The Big Story: Why the health care lobby failed to stop cuts to Medicaid funding
“Hospitals have argued for decades that any cuts in federal funding to Medicaid or Medicare would harm patients and lead to service reductions. Because hospitals are usually one of the largest employers in a congressional district, industry leaders often also warn of potential job losses. Such arguments typically give lawmakers pause. But this time around, that message had little traction.”
Words Failed Us
By David Jarrard
3-minute read
Against the passage of the Big Beautiful Bill, the healthcare industry deployed heavyweight messengers to launch its full rhetorical arsenal.

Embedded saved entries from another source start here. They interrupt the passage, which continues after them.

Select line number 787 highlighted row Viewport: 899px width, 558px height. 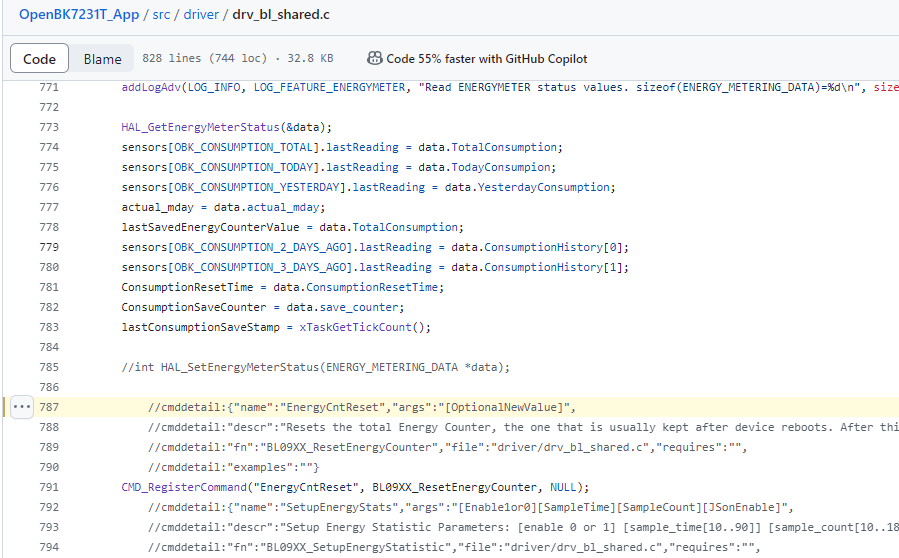point(49,407)
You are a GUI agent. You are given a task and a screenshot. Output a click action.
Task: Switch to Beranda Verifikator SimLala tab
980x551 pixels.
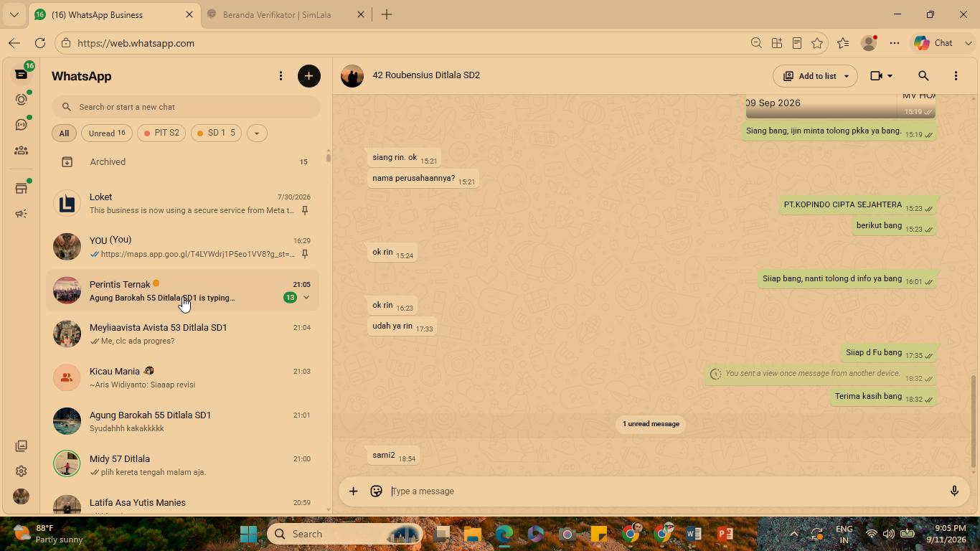click(285, 14)
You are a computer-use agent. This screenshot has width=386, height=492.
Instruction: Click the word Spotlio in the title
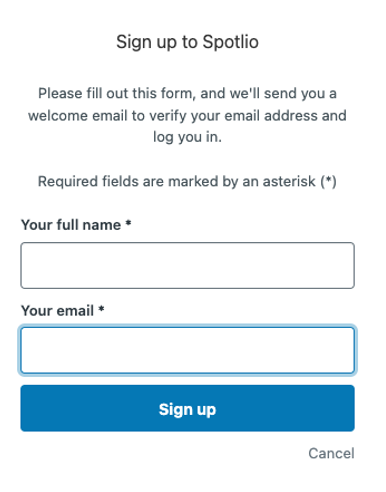(231, 42)
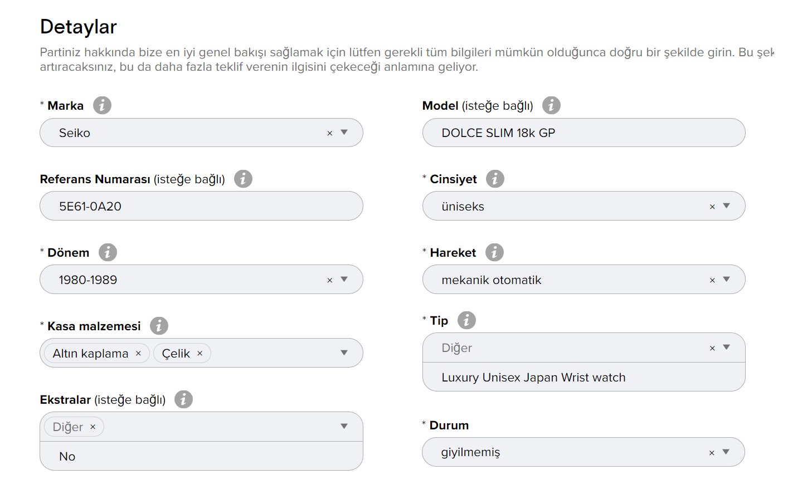Click info icon beside Referans Numarası

[x=243, y=179]
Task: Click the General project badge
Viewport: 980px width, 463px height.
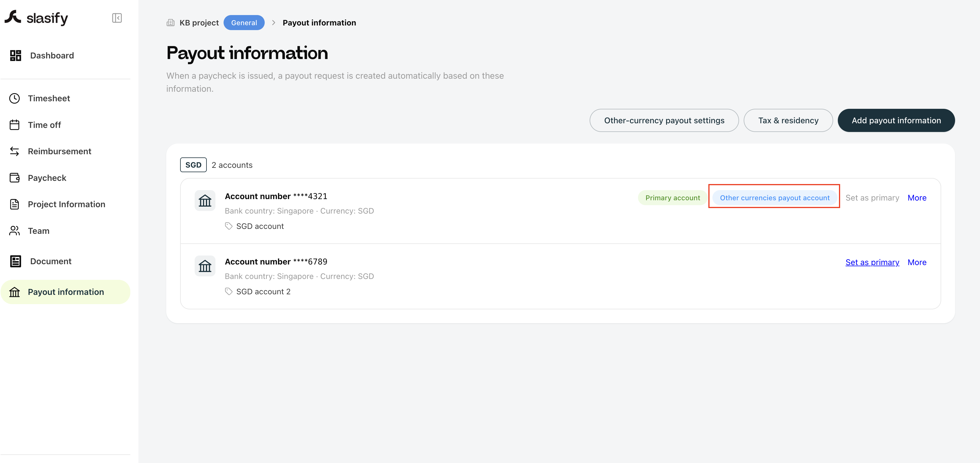Action: point(244,23)
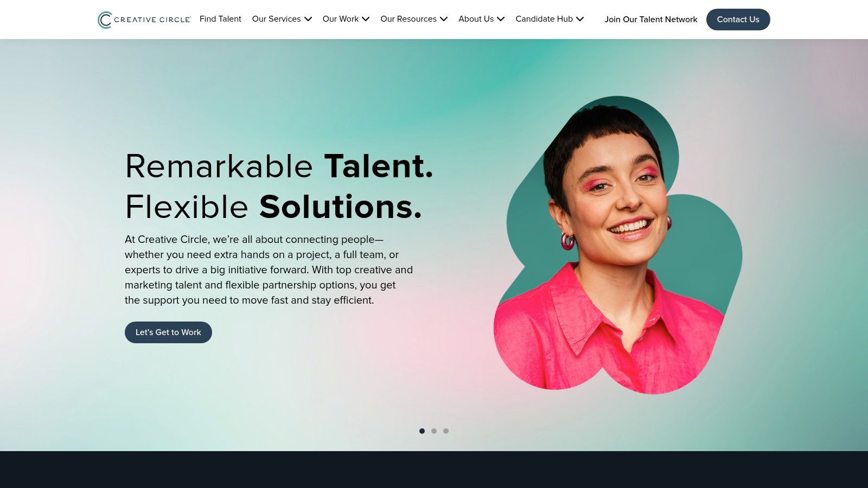Click the hero portrait of smiling woman

(x=617, y=245)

Using words such as “unprecedented” and “polycrisis.” Declaring “Hospitals will close.” “Services will disappear.” “Jobs will be lost.” “Communities will suffer.” “People will die.”
And the bill passed.
The furious strength those linguistic punches once carried was shrugged away like puffs of air.
Healthcare faces not just a financial crisis, but a crisis of narrative, too.
Like the boy who cried wolf, our industry has sounded its alarms so often, so reflexively, that our once-powerful points have lost their sting.
Healthcare has been in a “crisis” for years. Crises beyond count. A workforce crisis. A burnout crisis. A rural hospital crisis. A behavioral health crisis. A capacity crisis. A reimbursement crisis. A trust crisis.
And these are all, to varying degrees, true. No shade thrown.
But what happens when our audiences no longer hear urgency in our cries – only ignorable noise? When our danger words reach what researchers call “semantic satiation?”
Well, we just found out.
The industry says disaster looms, but construction cranes – and stock valuations – keep rising. One might be forgiven for being numbed by the cognitive dissonance.
When we ask the American public which matters more to hospitals – caring for patients or making money – making money wins by a landslide.
Why will they care if they think you don’t?
Maybe there is no wolf, after all.
The Limits of Alarm Bells
But wait. Healthcare isn’t the first industry to wrestle with narrative exhaustion. Consider climate change.
For decades, activists and scientists sounded the alarm with ever-escalating language: “tipping points,” “existential threat,” “climate emergency.” A 2021 UN report declared a “code red for humanity.” Still, public will and policy lag. While alarms get attention, they do not necessarily inspire action. Over time, repeated catastrophes can harden into fatalism – or worse, apathy.
Psychologists call it “climate doomism,” the sense that we’ve already lost and that, as a result, nothing we do matters. It’s fueled not by denial, but by a surfeit of bad news with too little sense of individual agency.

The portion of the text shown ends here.